* What you are asked to do *
Count the lines below that contain the string "height", treating uppercase and lowercase as different. Reply with the number only.

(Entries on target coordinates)
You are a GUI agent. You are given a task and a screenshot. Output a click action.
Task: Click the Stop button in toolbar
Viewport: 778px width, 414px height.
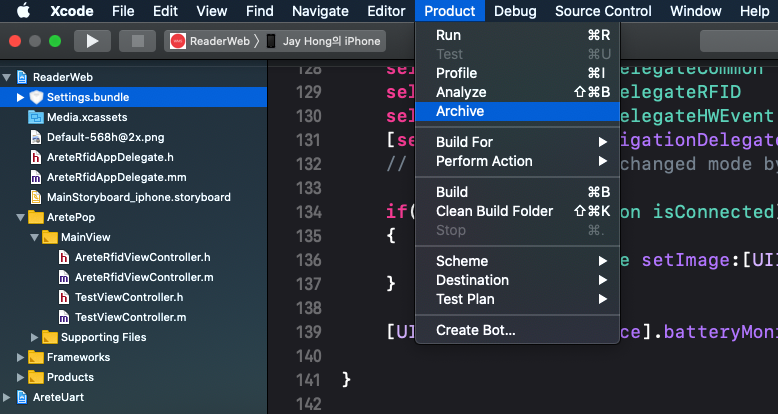point(136,41)
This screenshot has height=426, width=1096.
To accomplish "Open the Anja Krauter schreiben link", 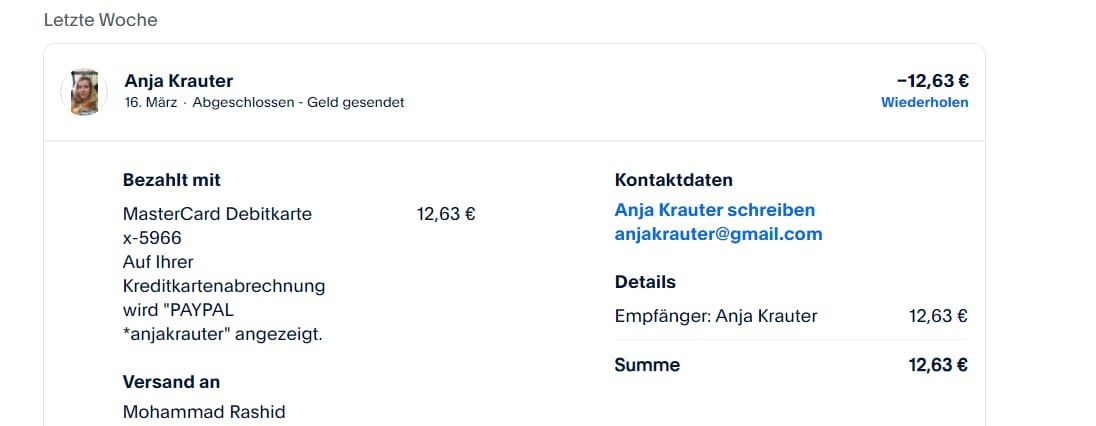I will (714, 210).
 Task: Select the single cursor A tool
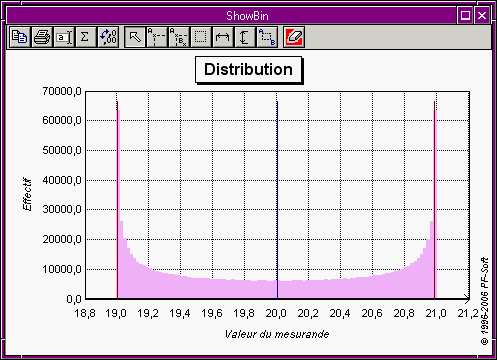[157, 37]
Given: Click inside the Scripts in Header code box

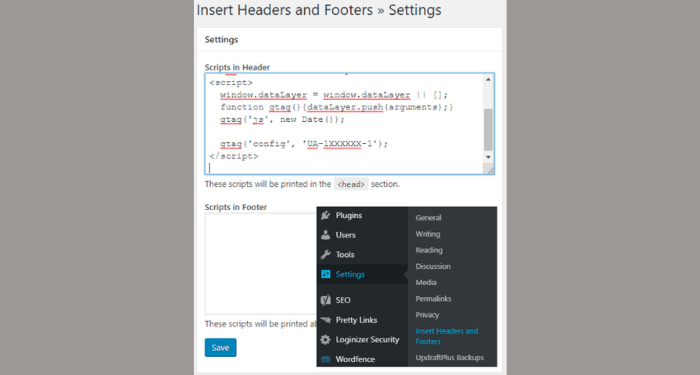Looking at the screenshot, I should pos(344,124).

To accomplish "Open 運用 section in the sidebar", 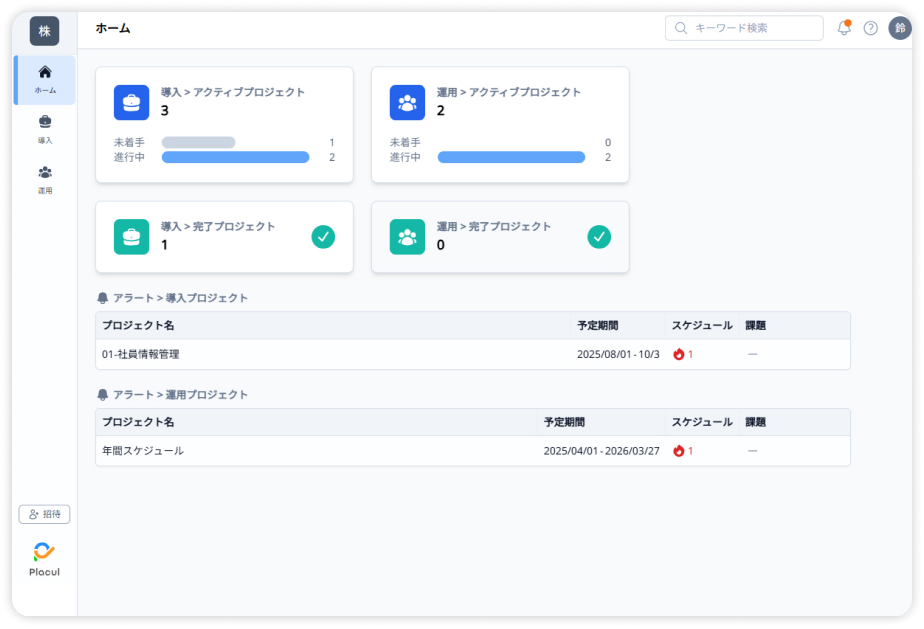I will click(x=45, y=180).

* Exercise output *
2